Additionally, be sure to get the majority of your fiber from vegetables, whole grains and fruits rather than over-the-counter supplements. Not only can these supplements interfere with the absorption of certain medications, but they may also come from questionable sources and contain unhealthy additives or ingredients.

When it comes to the ketogenic diet, there’s a lot of confusion about fiber. Many people wonder: Can you eat fiber on the keto diet?

Fiber is an important part of any diet, but going keto does require a bit more planning to include plenty of best keto fiber foods in your daily meal plan while still staying within your allotment for carbs.
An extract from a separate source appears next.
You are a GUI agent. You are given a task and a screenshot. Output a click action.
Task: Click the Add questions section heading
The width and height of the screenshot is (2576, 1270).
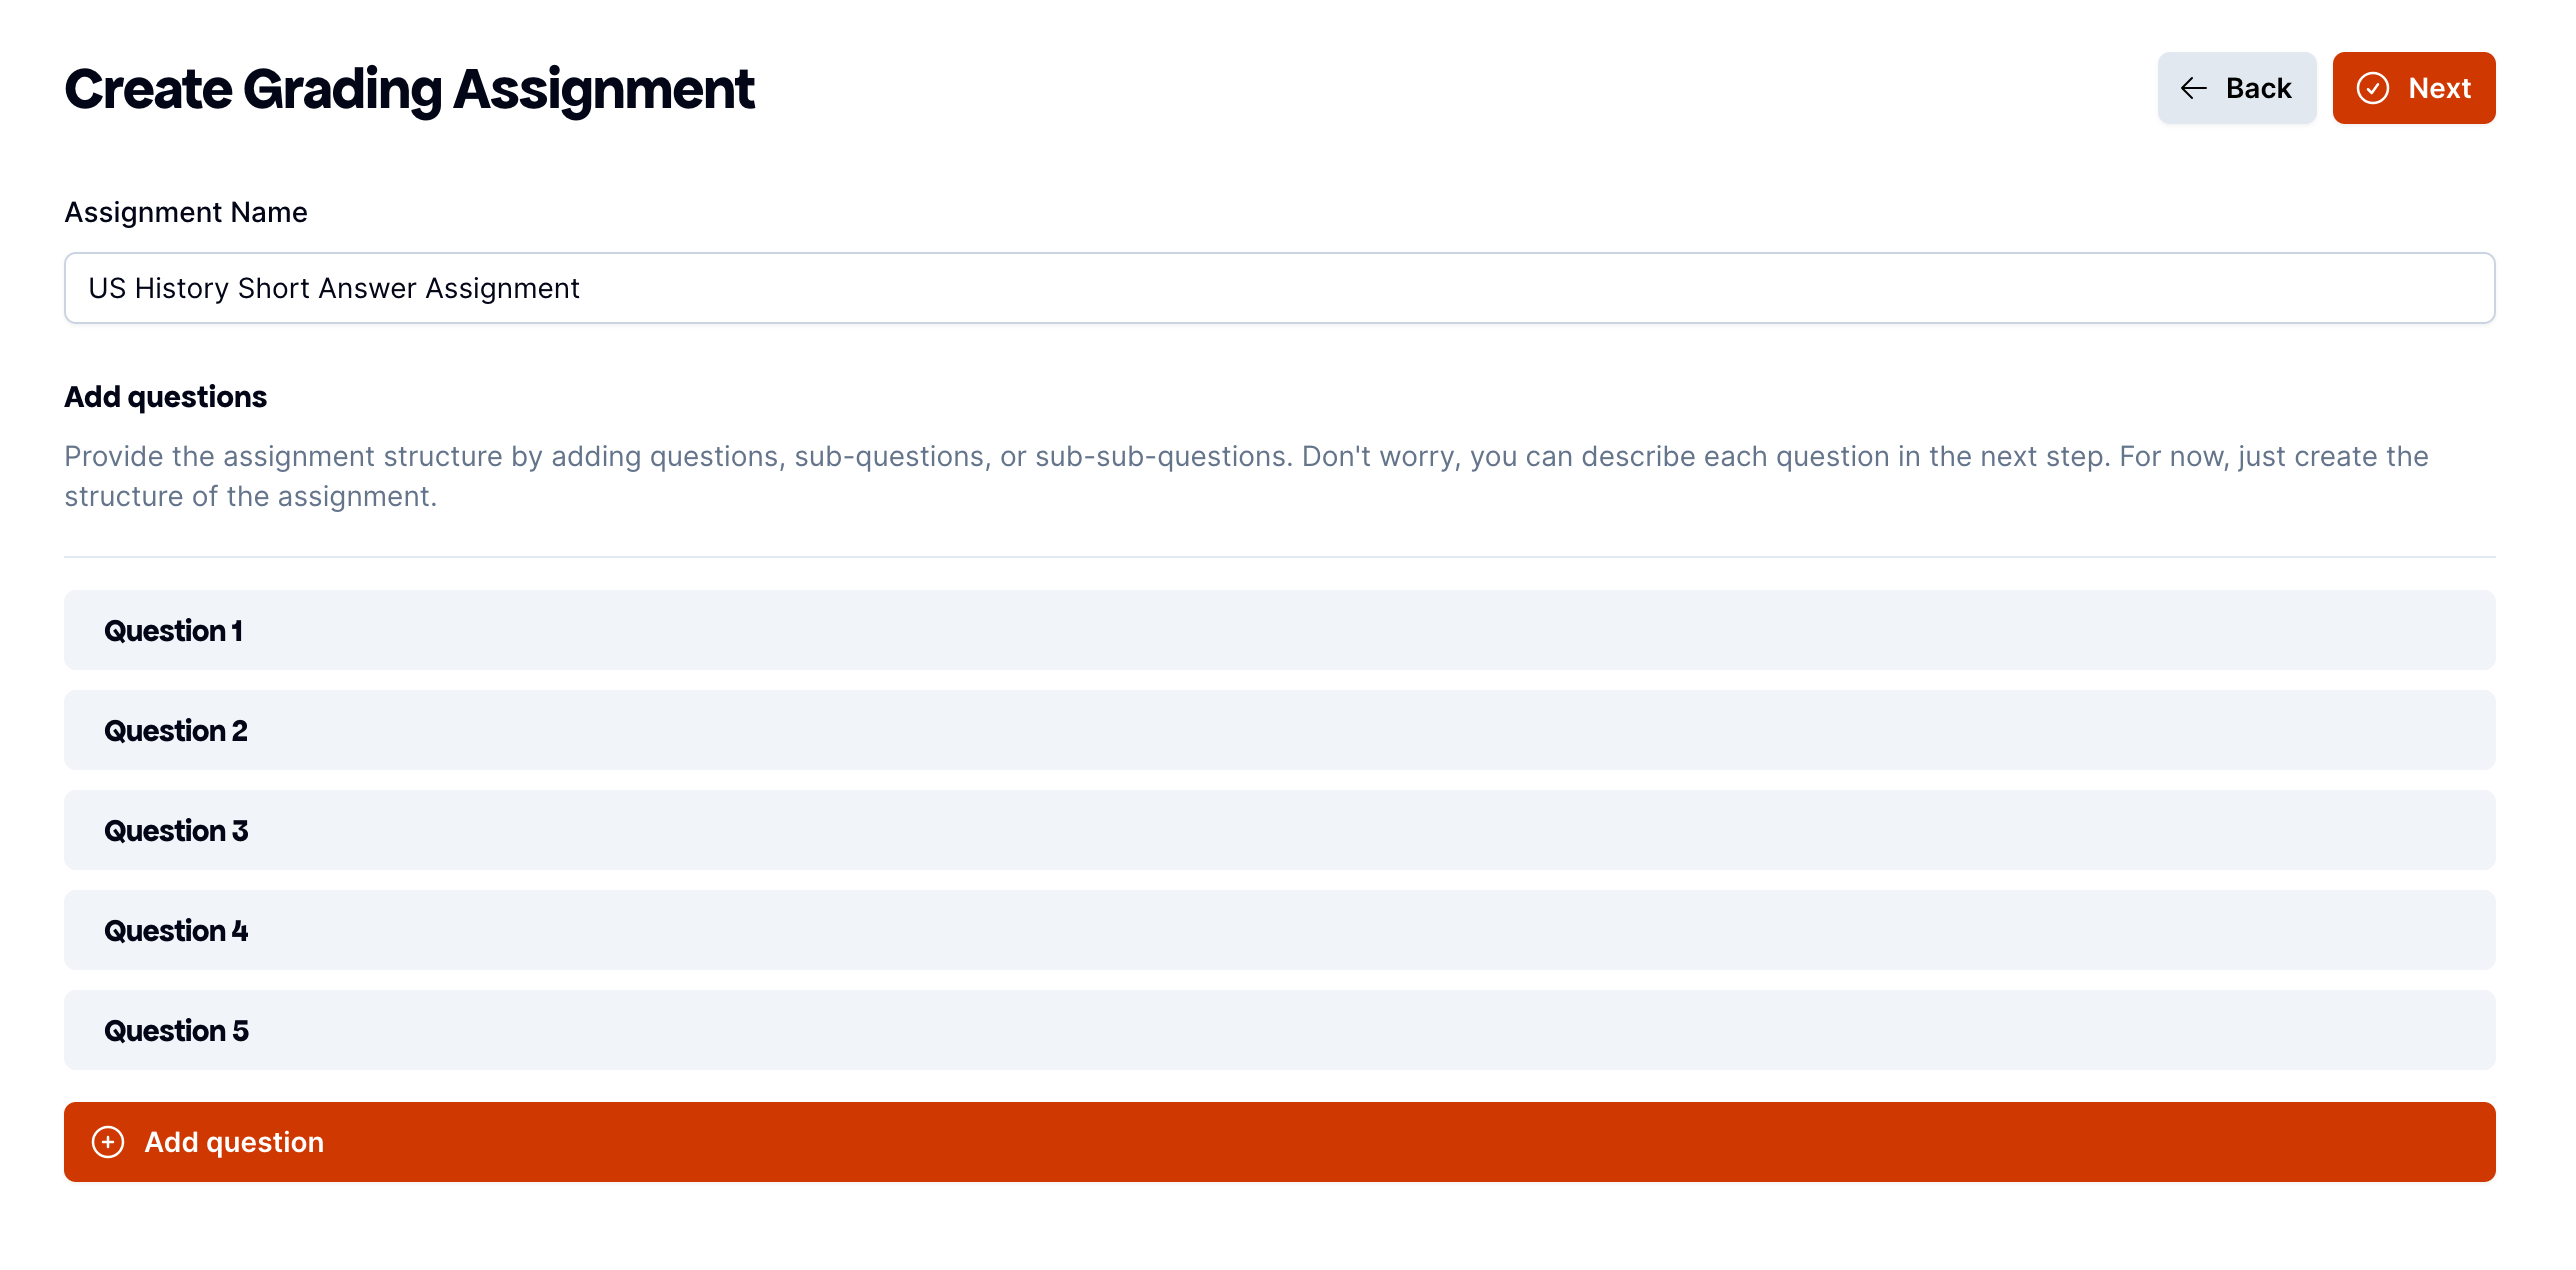[x=166, y=397]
Fortunately, there are lots of high-fiber, low-carb foods available that can help you meet your needs for this incredibly important nutrient. Some of the top keto foods with fiber include non-starchy vegetables like leafy greens, coconut, broccoli and avocado.

Nuts, flaxseeds and chia seeds are a few other high-fiber, low-sugar foods available as well.

Final Thoughts

  • Fiber is an important nutrient that helps move food through the intestines to improve digestive health and protect against disease.
  • What foods are highest in fiber? Some of the top high-fiber foods include nuts, seeds, legumes, berries, pears and avocados, which are all ingredients that are especially rich in this essential nutrient.
  • Research shows that including a good mix of high-fiber foods for adults could potentially help promote regularity, support healthy weight maintenance, improve heart health and enhance digestive health.
  • Keep in mind that you should increase your intake of high-fiber foods slowly to prevent negative digestive symptoms like stomach pain, gas and bloating. Be sure to also drink plenty of water to keep things moving through the gastrointestinal tract.